Text excerpt →
Friday, February 26, 2010

The Prodigal God


I have recently discovered this awesome book: The Prodigal God by Timothy Keller.

Timothy Keller uses the Parable of The Two Lost Sons (Luke 15) to show God's perspective on the church vs. unchurched. He points out how the parable wasn't to show the waywardness of the sinner but actually, the "waywardness" of the religious people even though they were living according to the Bible! Keller argues that the point of the parable wasn't to create categories between the prodigal son and the good son but rather to shatter our categories of who we think are the righteous vs unrighteous.

Keller says, "[Jesus] is on the side of neither the irreligious nor the religious, but he singles out the religious moralism as a particularly deadly spiritual condition."*

I like what Keller has to say. We need to not judge others' relationships with God based on the normal views of religious actions vs lack of religious activities. We do not know what God is doing in people's hearts, and simply the outward appearance is no way to determine one's salvation.

Is it even up to us to determine another's salvation??

I think it's truly only up to us to encourage others in faith and let God do the knowing.

Above judging others' spiritual conditions from afar, Keller challenges our view of Jesus. Similarly to the message Andy Stanley gives in the video I posted on 6.21.09 (in the blog entry titled, "Jesus Liked People Who Were Nothing Like Him"), Keller points out that Jesus often got along better the unreligious people of his day more than the religious people!

Data block →
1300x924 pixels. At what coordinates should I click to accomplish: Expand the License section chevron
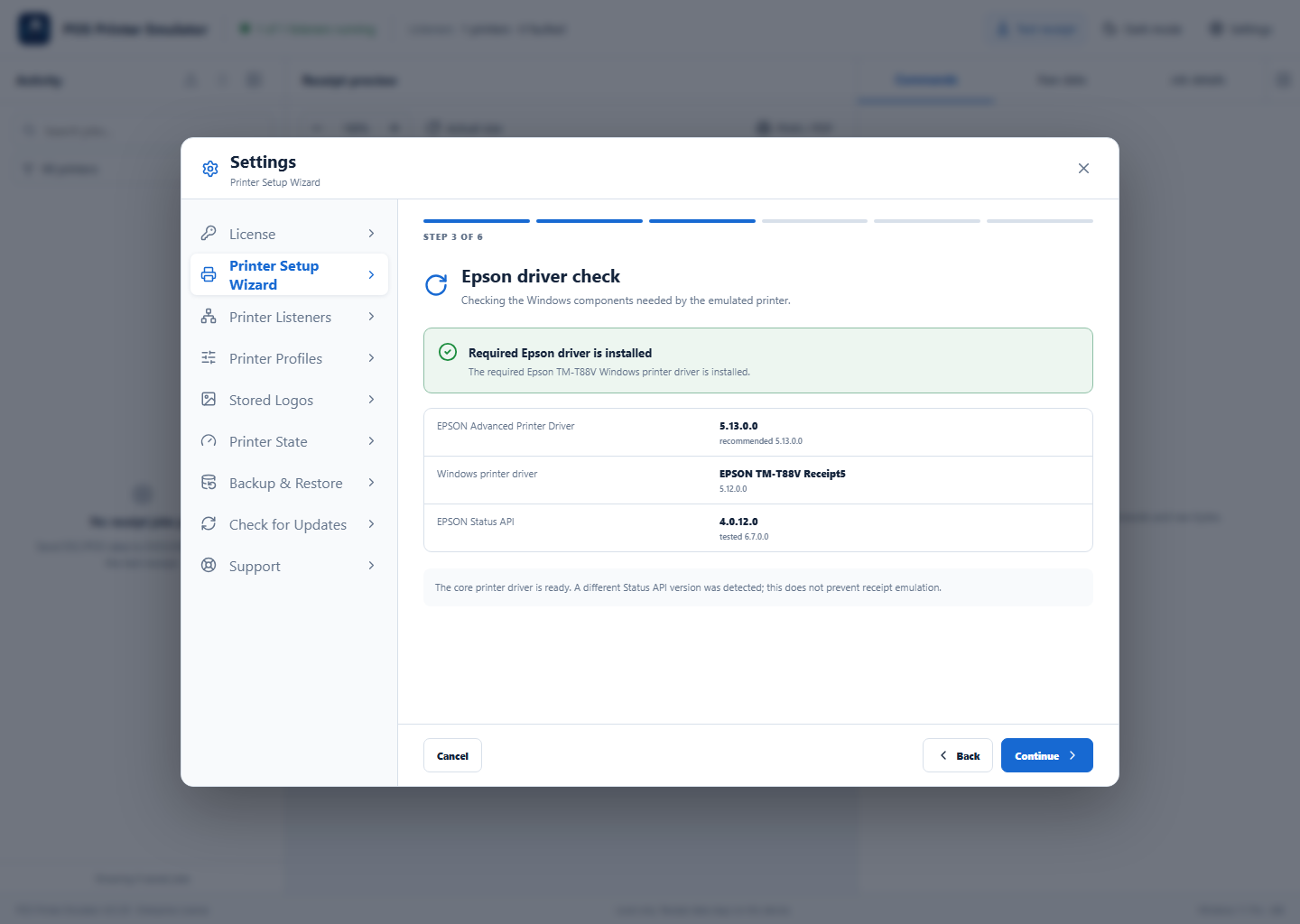pos(371,234)
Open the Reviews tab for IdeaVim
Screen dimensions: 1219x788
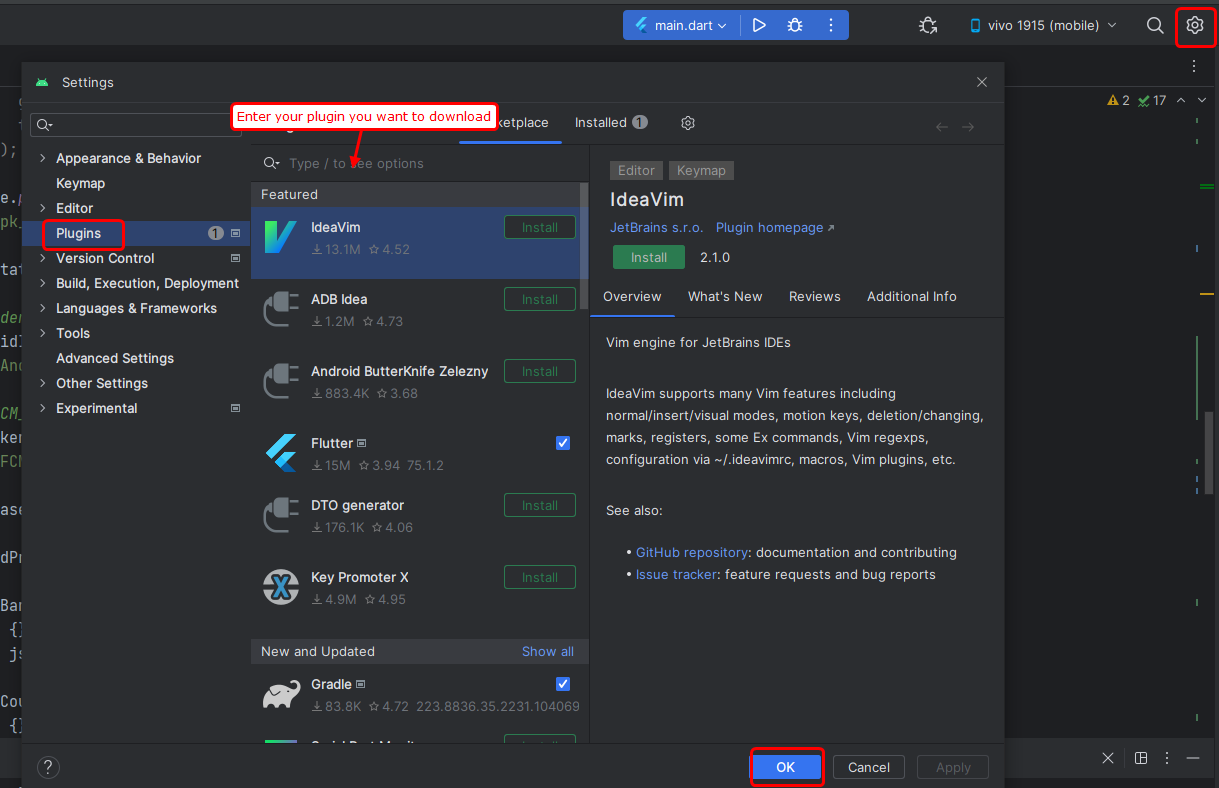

What this exercise asks →
1. In the blog post about The Prodigal God, which parable does Keller use to show God's perspective on the church and the unchurched?
2. For each statement, say whether it agrees with the blog post about The Prodigal God, and quote the words from the post that decide it.
(a) Keller argues that the parable was meant to create categories between the prodigal son and the good son.
(b) The Andy Stanley video was posted on 6.21.09.
(c) Keller says that Jesus sides with the religious.
3. Carry on writing the blog post about The Prodigal God, beginning right after its last sentence.
None of the data is needed for this work.

Responses by task →
1. The Parable of The Two Lost Sons (Luke 15).

2.
(a) No: "the point of the parable wasn't to create categories between the prodigal son and the good son"
(b) Yes: "the video I posted on 6.21.09"
(c) No: "[Jesus] is on the side of neither the irreligious nor the religious"

3.
Here's an excerpt from the book:


"The crucial point here is that, in general, religiously observant people were offended by Jesus, but those estranged from religious and moral observance were intrigued and attracted to him. We see this throughout the New Testament accounts of Jesus's life. In every case where Jesus meets a religious person and a sexual outcast (as in Luke 7) or a religious person and a racial outcast (as in John 3-4) or a religious person and a political outcast (as in Luke 19), the outcast is the one who connects with Jesus and the [religious person] does not. Jesus says to the respectable religious leaders 'the tax collectors and the prostitutes enter the kingdom before you' (Matthew 21:31).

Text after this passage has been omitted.